The main contributions of this work are:
- iLSU-T, the first dataset with multimodal video, audio, and text for LSU translation. iLSU-T comprises more than 185 hours of curated video from TV broadcasting in Uruguay.
- A preprocessing pipeline to derive the iLSU-T dataset.
- A theoretical discussion from the linguistic perspective about the problem of aligning and annotating interpreted sign language videos with text.
- The first recorded evaluation and benchmarking of state-of-the-art available methods for sign language translation (SLT) in the LSU context.
| Dataset | Source language | Target language | #signers | #hours | #samples | Vocabulary | Video quality | Annotations | Source |
|---|---|---|---|---|---|---|---|---|---|
| Phoenix2014T | DGS | German | 9 | 10.5 | 8257 | 2k9 | 210x260@25,fps | text, gloss | TV |
| LSA-T | LSA | Spanish | 103 | 21.78 | 14880 | 14k2 | 1920x1080@30,fps | text (SD) | Web |
| CSL-Daily | CSL | Chinese | 10 | 23 | 20654 | 2k5 | 1920x1080@30,fps | text, gloss | Lab |
| KETI | KSL | Korean | 14 | 28 | 14672 | 419 | 1920x1080@30,fps | text | Lab |
| AUSLAN-Daily | Auslan | English | 67 | 45 | 25106 | 13k9 | 1280x720/1920x1080@25-30,fps | text | TV |
| SIGNUM | DGS | German | 25 | 55.3 | 33210 | N/A | 776x578@30,fps | text | Lab |
| How2Sign | English | ASL | 11 | 79 | 35k2 | 16k | 1280x720@30,fps | text | Lab |
| OpenASL | ASL | English | 220 | 288 | 98417 | 33k5 | variable | text | Web |
| BOBSL | English | BSL | 37 | 1467 | 1M2 | 78k | 444x444@25,fps | text | TV |
| iLSU-T (ours) | Spanish | LSU | 18 | 201.5 | 86k5 | 37k9 | variable, 343x364@25-30,fps | text (SD) | TV |
This repository is organized is several folders, one per each process. In the following, it is presented a list of the folders with a brief content description for each one:
- preprocessing: preprocessing methods to obtain iLSU-T episodes frow raw data, including text files.
- data: csv file with all the iLSU-T episodes and metadata.
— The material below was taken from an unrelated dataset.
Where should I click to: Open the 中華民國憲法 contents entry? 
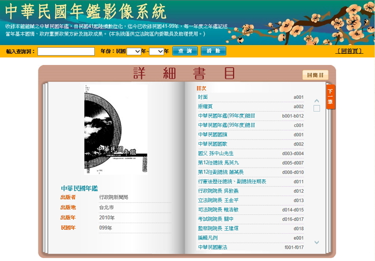213,247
Please see section 3 for access the dataset. FYI, you might have to adjust paths to data (episodes and whisperx files) in .csv.
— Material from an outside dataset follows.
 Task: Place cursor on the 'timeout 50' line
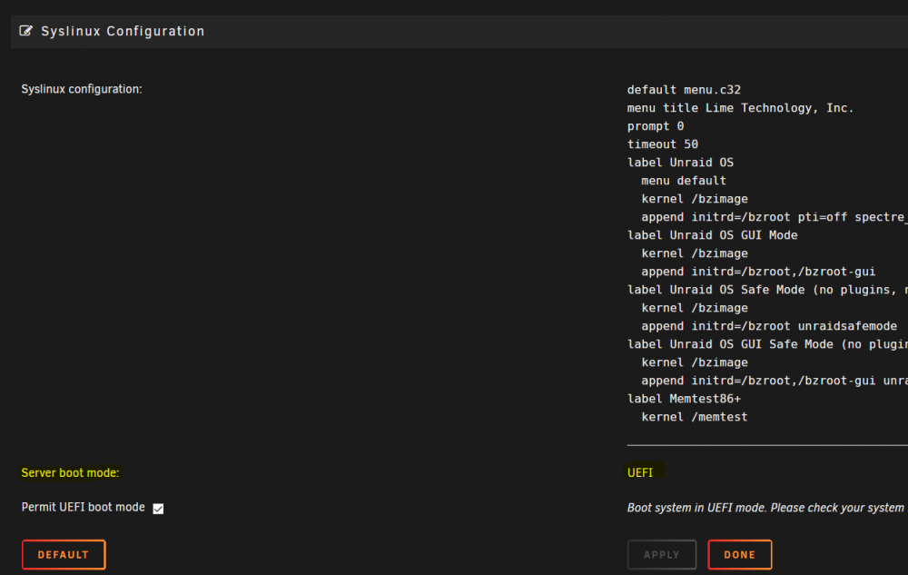663,144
- video_clipping_and_visual_feats: a Jupyter notebook for exploring the iLSU-T episodes and generate video-clips. You will find the instructions to compute I3D visual features from video-clips.
- split_and_package_datasets: the scripts for splitting data into train, val and test sets for the whole dataset, and the three considered subsets in the paper.
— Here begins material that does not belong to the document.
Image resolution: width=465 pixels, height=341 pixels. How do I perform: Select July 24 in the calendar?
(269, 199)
- slt_config_files: config files for the three SOTA methods used in the paper.
Please visit this website for download the iLSU-T dataset after accepting the License of Restricted Use.
Available data in the website:
- iLSU-T episodes,
- WhisperX transcriptions, and
- 20 hours of manual aligned WhisperX transcriptions (work in progress...)
iLSU-T was partially supported by a CAP--UdelaR scholarship, Uruguay. Some of the experiments were carried out using ClusterUY. We acknowledge DiNaTel Uruguay for providing us with the raw data, the NICA--UdelaR team for fruitful interdisciplinary discussions, and G. Gómez and F. Lecumberry for their website assistance.
If you use this code and/or data for your work, please do not forget to cite us:
@inproceedings{stassi2025ilsut,
title={iLSU-T: an Open Dataset for Uruguayan Sign Language Translation},
author={Stassi, Ariel E. and Boria, Yanina and Di Martino, J Mat{\'\i}as and Randall, Gregory},
booktitle={2025 IEEE 19th International Conference on Automatic Face and Gesture Recognition (FG)},
pages={1--10},
year={2025},
organization={IEEE}
}